Poll reveals skepticism about role of judges

The Globe and Mail
Friday, May 11, 2001

About half the Canadian population feels that members of the Supreme Court of Canada have too much power, a new poll by Ipsos-Reid has found.

Judges are respected and perceived as impartial on race-related issues. But they are also seen as too lenient and not completely independent from partisan politics, pollster Angus Reid said in an interview shortly before addressing an international conference on judicial independence.

Also, a majority of Canadians feel that judges do not treat everyone equally. Only 35 percent of Canadians say everyone is treated the same, which is not an overwhelming endorsement of the justice system, he said.

Sixty-two per cent of those surveyed disagreed with the statement that the justice system treats all citizens fairly.

"The public's sense, whether rightly or wrongly, is that judges do not always leave behind their own preferences and baggage when they make a decision," Mr. Reid said.

Pollsters have been measuring attitudes toward the criminal-justice system for many years, but a survey of attitudes toward judicial independence and the Supreme Court of Canada is rare.

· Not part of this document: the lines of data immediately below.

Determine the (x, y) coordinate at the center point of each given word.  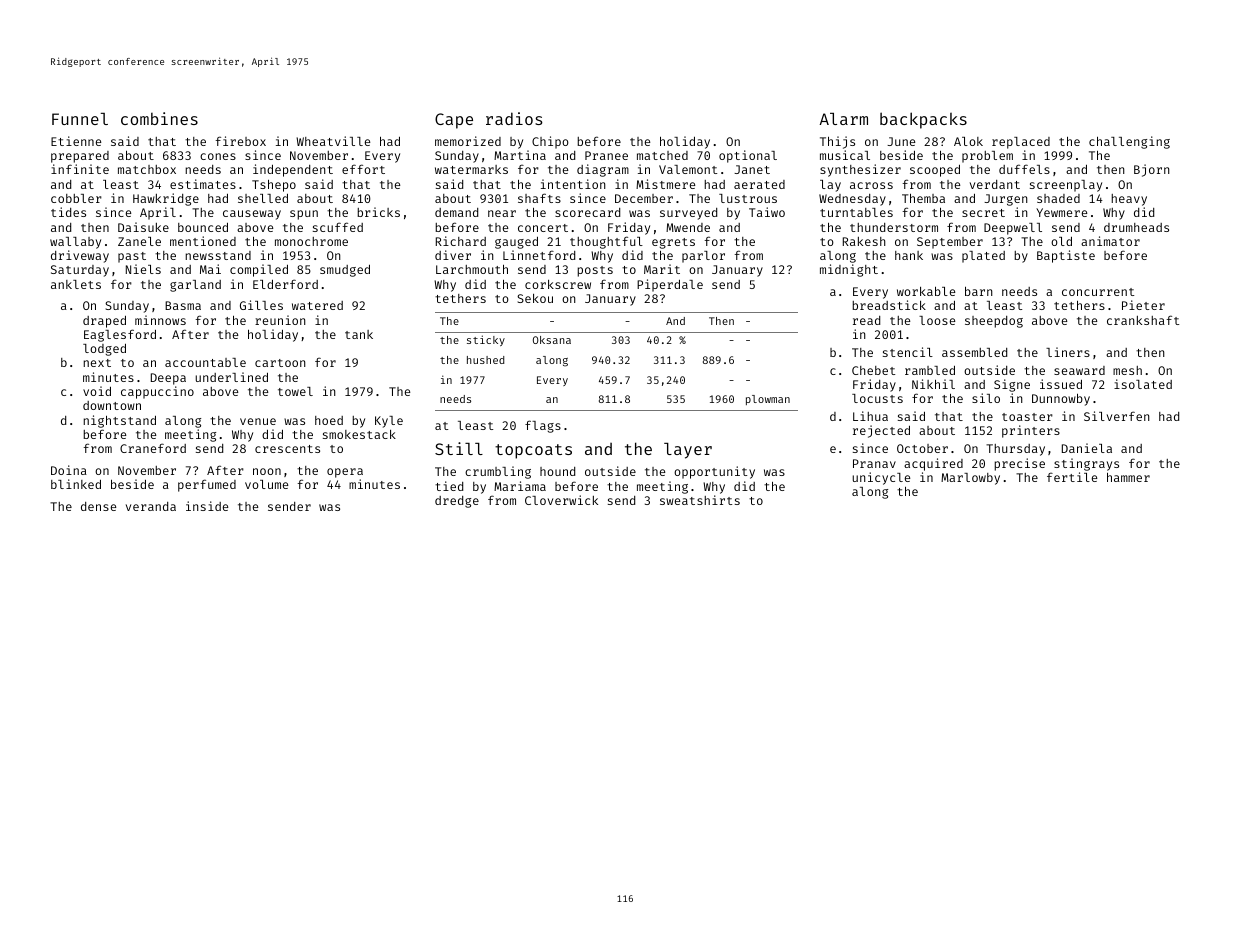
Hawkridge (166, 199)
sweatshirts (700, 500)
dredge (457, 502)
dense (98, 506)
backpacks (923, 120)
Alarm (843, 119)
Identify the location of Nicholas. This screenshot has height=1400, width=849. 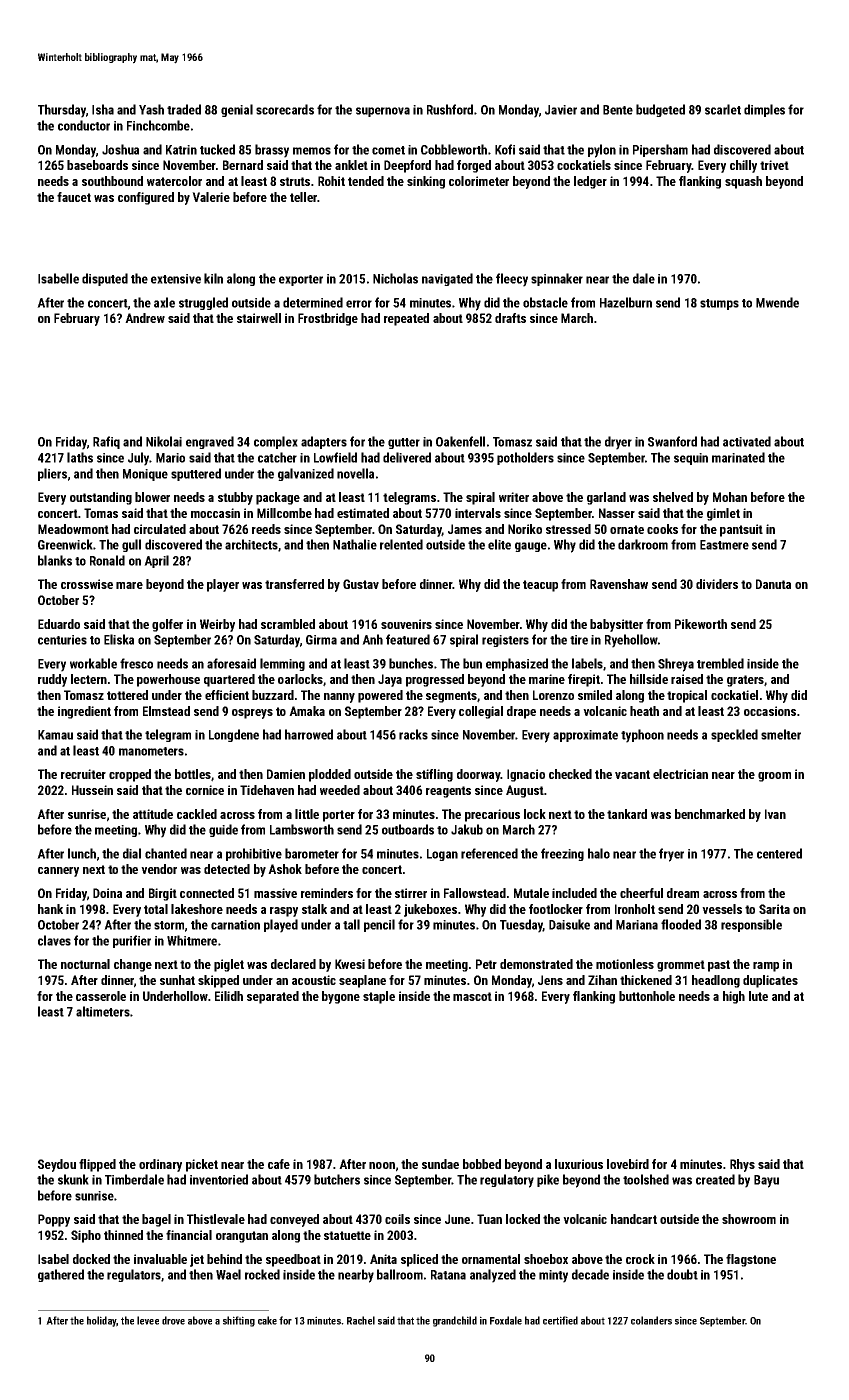
(395, 278).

Ipsos-Reid questioned 1,000 Canadians and 1,000 Americans last week on perceptions of judicial independence. The results were presented yesterday to an international conference in Vancouver that attracted more than 100 notable jurists, scholars and lawyers.

A few weeks before the survey, Opposition Leader Stockwell Day had raised questions about the independence of the judiciary in Canada, and alleged that a Quebec judge was in a conflict of interest.

"He was speaking to an audience that was prepared to listen," Mr. Reid said. "A lot of Canadians think they [the judges] have too much power.